14年のCSはファーストステージで敗退。10年代にリーグ優勝も日本シリーズ進出もなかったのはオリックスだけだ。写真:朝日新聞社

 2020年、新たな年代が幕を開ける。ここで改めて、各チームの過去10年間の戦績を通信簿形式で評価してみたい(通信簿は「よくできました」「まずまずです」「可もなし不可もなし」「がんばりましょう」の4段階)。今回は長い低迷が続くオリックスの10年代を振り返ってみよう。

■2010年代通算成績
648勝741敗46分(勝率.467)/リーグ6位(12球団10位)
日本一:0回 リーグ優勝:0回 CS進出:1回

通信簿:がんばりましょう

 10年3月20日、当時26歳の金子千尋が楽天との開幕戦で鮮やかな完封勝利。稀代の変化球の使い手はこの年、リーグ最多の6完封と17勝をマークするなど、球界を代表する投手へ名乗りを挙げる。打っては、22歳のT-岡田が本塁打王のタイトルを手中に収めた。新たな年代の幕開けとともに、投打の柱が台頭。チームには明るい未来が訪れると思われたが、終わってみればCS出場は12球団最小の1回、勝率.467はパ・リーグワースト。なかなか歯車が噛み合わず、消化不良感が残る10年間だった。
 金子、T-岡田以降も新たな力が次々に台頭した。11年に高卒3年目の西勇輝が10勝を挙げると、前年に救援転向した平野佳寿が49ホールドポイントのリーグ新記録を樹立して最優秀中継ぎ投手のタイトルを獲得。坂口智隆はリーグ最多の175安打を放つなど、チーム成績は伴わずとも土台はできつつあった。

 迎えた14年、チームは快進撃を見せた。前半戦を首位で折り返し、夏場にはソフトバンクに追い抜かれながらも、9月下旬にマジック点灯。

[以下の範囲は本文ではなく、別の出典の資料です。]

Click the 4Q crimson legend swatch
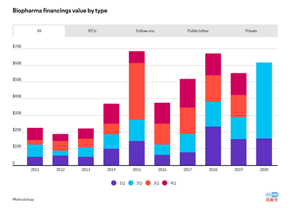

ゴールが見えたが、10月2日の直接対決で敗れてリーグ優勝を目前で逃し、正捕手の伊藤光たちが悔しさから涙を流した。08年に続く球団2度目のクライマックスシリーズはファーストステージ敗退。振り返ってみれば、初戦を落として迎えた第2戦の8回、T-岡田が逆転の3ランを放ったシーンが盛り上がりのピークだった。

 その年のオフ、フロントは総額約30億円を投じてトニ・ブランコ、中島裕之、小谷野栄一、ブライアン・バリントンらを獲得する大補強を展開。MVPと沢村賞をダブル受賞した金子とも4年総額20億円+出来高の長期契約を交わした。だが、これが結果的に機能しなかった。補強組はいずれも結果を残せず、金子も大型契約とほぼ同時に受けた右ヒジ手術以降、支配力を失っていく。